Mumbai: The revised tariff norms by the central electricity regulator will have a negative impact on the margins of state-owned utilities like NTPC, Power Grid and NHPC according to Standard & Poor’s Ratings Services.
However, the largest rating agency said this will not impact the ratings of these firms.
“While we think that the revised regulatory tariff structure is likely to weaken the operating performances of NTPC, NHPC and Power Grid, it is unlikely to affect the ratings of these companies,” Standard & Poor’s credit analyst Rajiv Vishwanathan said in a statement.
CERC, in its final guidelines for tariff fixation, has shifted the incentive structure to plant load factor from plant availability factor for period FY14-FY19.
The regulator has also maintained the base return on equity on transmission systems at 15.5 per cent, which is much lower than 18-20 per cent sought by companies.
“The impact on ratings is unlikely because ratings on these companies incorporate some level of government support, in accordance with our methodology to assess government- related entities,” he said.
According to S&P, NTPC’s EBITDA is likely to decline 10-12 per cent and net income to fall under the new tariff structure—all else being equal.
“However, we anticipate that the EBITDA contribution from new marginal capacity will offset some of the impact of the tariff changes.
As a result, we expect minimal change in NTPC’s absolute EBITDA in FY15 compared with our expectation of about Rs 18,000 crore in FY14,” the agency said.
S&P has forecast the company’s ratio of funds from operations (FFO) to debt will remain 13-17 per cent in FY15 and FY16.
According to the firm, NTPC’s EBITDA and net income will be weaker largely because the company won’t be able to enhance its return on equity as much, given that it will now have to use the 24-26 per cent effective tax rate from the 33 per cent corporate tax rate that it has been using so far, and incentives will now be based on PLF from the earlier PAF.
The revised tariff norms, however, are likely to have a smaller impact on NHPC and Power Grid mainly because both the companies currently apply the minimum alternate tax, which is closer to their effective tax rate. I
n addition, Power Grid will continue to earn incentives linked to plant availability.
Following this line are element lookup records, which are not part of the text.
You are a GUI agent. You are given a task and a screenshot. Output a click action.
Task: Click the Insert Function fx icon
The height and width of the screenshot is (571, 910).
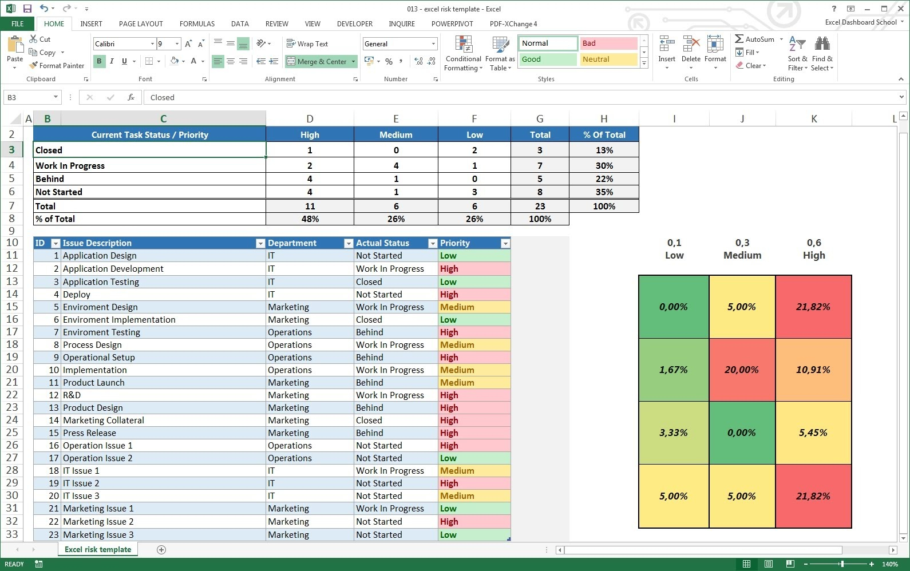pyautogui.click(x=131, y=97)
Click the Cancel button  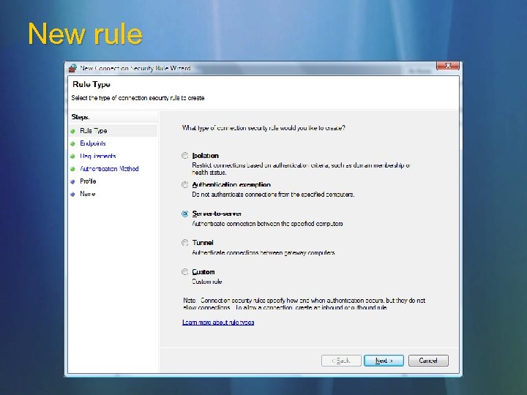point(428,361)
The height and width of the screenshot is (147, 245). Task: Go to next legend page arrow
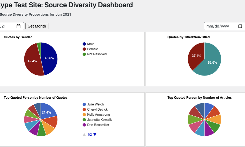(95, 135)
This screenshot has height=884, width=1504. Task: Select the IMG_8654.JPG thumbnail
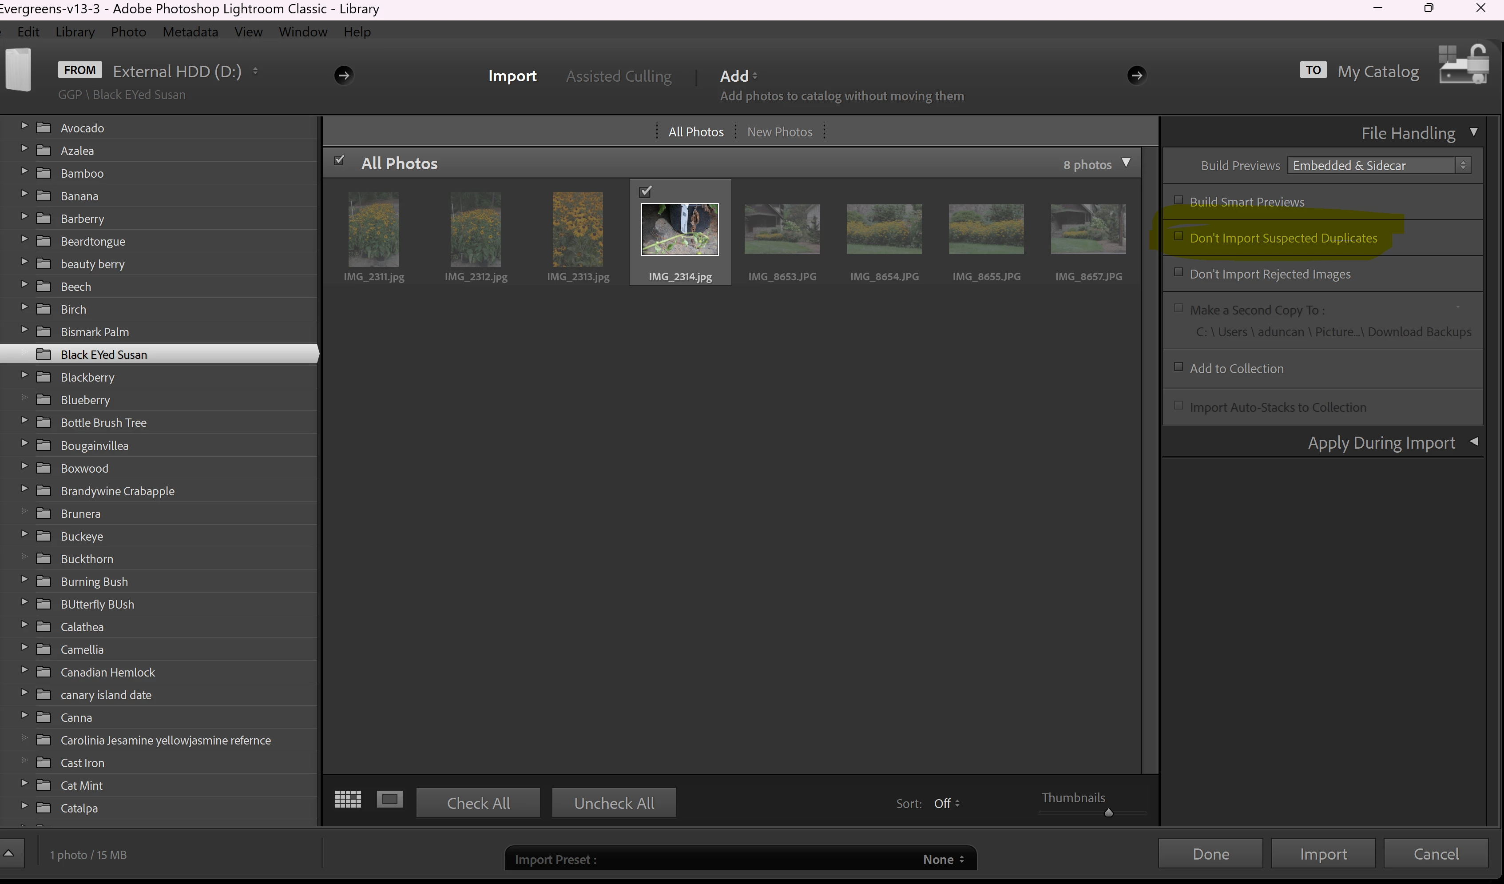(884, 229)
“Nevertheless, the regulator has introduced stricter operational parameters for incentives through higher benchmark PLF for NHPC and higher benchmark PAF for Power Grid. These revisions could reduce the companies’ EBITDA by less than 5 per cent,” it said.
Consequently, S&P said, it expects the FFO-to-debt ratio for NHPC and Power Grid to remain between 17-21 per cent and 8-10 per cent, respectively.